**TASK REQUIREMENTS:** Set down all of the data exactly as it appears.

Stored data
-----

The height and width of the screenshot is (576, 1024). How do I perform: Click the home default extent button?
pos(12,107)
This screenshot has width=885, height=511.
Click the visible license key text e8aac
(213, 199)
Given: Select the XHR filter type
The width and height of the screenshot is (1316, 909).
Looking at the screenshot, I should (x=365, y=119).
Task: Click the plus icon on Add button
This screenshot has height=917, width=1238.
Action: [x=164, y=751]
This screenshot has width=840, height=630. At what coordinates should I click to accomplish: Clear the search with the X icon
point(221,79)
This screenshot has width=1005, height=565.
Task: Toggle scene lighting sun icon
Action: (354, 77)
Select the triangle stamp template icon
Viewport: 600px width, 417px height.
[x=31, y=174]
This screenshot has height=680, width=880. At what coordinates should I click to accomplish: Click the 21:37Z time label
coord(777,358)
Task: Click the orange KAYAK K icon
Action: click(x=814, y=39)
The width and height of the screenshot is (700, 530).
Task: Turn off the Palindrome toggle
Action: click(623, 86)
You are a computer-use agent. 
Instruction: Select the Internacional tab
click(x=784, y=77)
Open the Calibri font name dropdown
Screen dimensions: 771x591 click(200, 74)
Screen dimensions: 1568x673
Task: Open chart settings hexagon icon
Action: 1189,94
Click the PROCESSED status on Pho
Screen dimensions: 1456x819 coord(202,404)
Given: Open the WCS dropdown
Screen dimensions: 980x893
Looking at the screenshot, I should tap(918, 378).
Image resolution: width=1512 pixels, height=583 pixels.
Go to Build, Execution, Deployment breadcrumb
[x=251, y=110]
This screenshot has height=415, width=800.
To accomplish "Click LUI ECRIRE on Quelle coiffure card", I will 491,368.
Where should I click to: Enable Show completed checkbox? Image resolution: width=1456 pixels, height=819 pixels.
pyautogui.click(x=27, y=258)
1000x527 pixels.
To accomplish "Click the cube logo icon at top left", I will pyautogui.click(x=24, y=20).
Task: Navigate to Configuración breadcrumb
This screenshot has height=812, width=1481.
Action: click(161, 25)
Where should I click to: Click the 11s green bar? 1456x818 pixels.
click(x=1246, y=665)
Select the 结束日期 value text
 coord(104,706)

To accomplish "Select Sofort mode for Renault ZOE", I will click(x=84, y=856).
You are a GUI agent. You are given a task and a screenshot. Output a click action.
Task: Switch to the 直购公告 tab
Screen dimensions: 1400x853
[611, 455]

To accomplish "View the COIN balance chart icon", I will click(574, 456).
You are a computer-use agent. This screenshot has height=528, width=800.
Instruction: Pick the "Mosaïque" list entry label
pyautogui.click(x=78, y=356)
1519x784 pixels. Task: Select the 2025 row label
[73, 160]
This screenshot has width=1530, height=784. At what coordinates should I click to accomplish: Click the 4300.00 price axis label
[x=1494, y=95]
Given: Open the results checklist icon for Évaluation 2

-----

**RESPONSE:**
The height and width of the screenshot is (576, 1024). How do I perform: Click the home default extent button?
pos(12,107)
This screenshot has width=885, height=511.
Click the visible license key text e8aac
(213, 199)
Given: Select the XHR filter type
The width and height of the screenshot is (1316, 909).
Looking at the screenshot, I should (x=365, y=119).
Task: Click the plus icon on Add button
This screenshot has height=917, width=1238.
Action: [x=164, y=751]
This screenshot has width=840, height=630. At what coordinates should I click to accomplish: Clear the search with the X icon
point(221,79)
This screenshot has width=1005, height=565.
Task: Toggle scene lighting sun icon
Action: (354, 77)
Select the triangle stamp template icon
Viewport: 600px width, 417px height.
[x=31, y=174]
This screenshot has height=680, width=880. At what coordinates should I click to accomplish: Click the 21:37Z time label
coord(777,358)
Task: Click the orange KAYAK K icon
Action: click(x=814, y=39)
The width and height of the screenshot is (700, 530).
Task: Turn off the Palindrome toggle
Action: click(623, 86)
You are a computer-use agent. 
Instruction: Select the Internacional tab
click(x=784, y=77)
Open the Calibri font name dropdown
Screen dimensions: 771x591 click(200, 74)
Screen dimensions: 1568x673
Task: Open chart settings hexagon icon
Action: 1189,94
Click the PROCESSED status on Pho
Screen dimensions: 1456x819 coord(202,404)
Given: Open the WCS dropdown
Screen dimensions: 980x893
Looking at the screenshot, I should tap(918, 378).
Image resolution: width=1512 pixels, height=583 pixels.
Go to Build, Execution, Deployment breadcrumb
[x=251, y=110]
This screenshot has height=415, width=800.
To accomplish "Click LUI ECRIRE on Quelle coiffure card", I will 491,368.
Where should I click to: Enable Show completed checkbox? Image resolution: width=1456 pixels, height=819 pixels.
pyautogui.click(x=27, y=258)
1000x527 pixels.
To accomplish "Click the cube logo icon at top left", I will pyautogui.click(x=24, y=20).
Task: Navigate to Configuración breadcrumb
This screenshot has height=812, width=1481.
Action: click(161, 25)
Where should I click to: Click the 11s green bar? 1456x818 pixels.
click(x=1246, y=665)
Select the 结束日期 value text
 coord(104,706)

To accomplish "Select Sofort mode for Renault ZOE", I will click(x=84, y=856).
You are a GUI agent. You are given a task and a screenshot. Output a click action.
Task: Switch to the 直购公告 tab
Screen dimensions: 1400x853
[611, 455]

To accomplish "View the COIN balance chart icon", I will click(574, 456).
You are a computer-use agent. This screenshot has height=528, width=800.
Instruction: Pick the "Mosaïque" list entry label
pyautogui.click(x=78, y=356)
1519x784 pixels. Task: Select the 2025 row label
[73, 160]
This screenshot has width=1530, height=784. At what coordinates should I click to accomplish: Click the 4300.00 price axis label
[x=1494, y=95]
Given: Open the results checklist icon for Évaluation 2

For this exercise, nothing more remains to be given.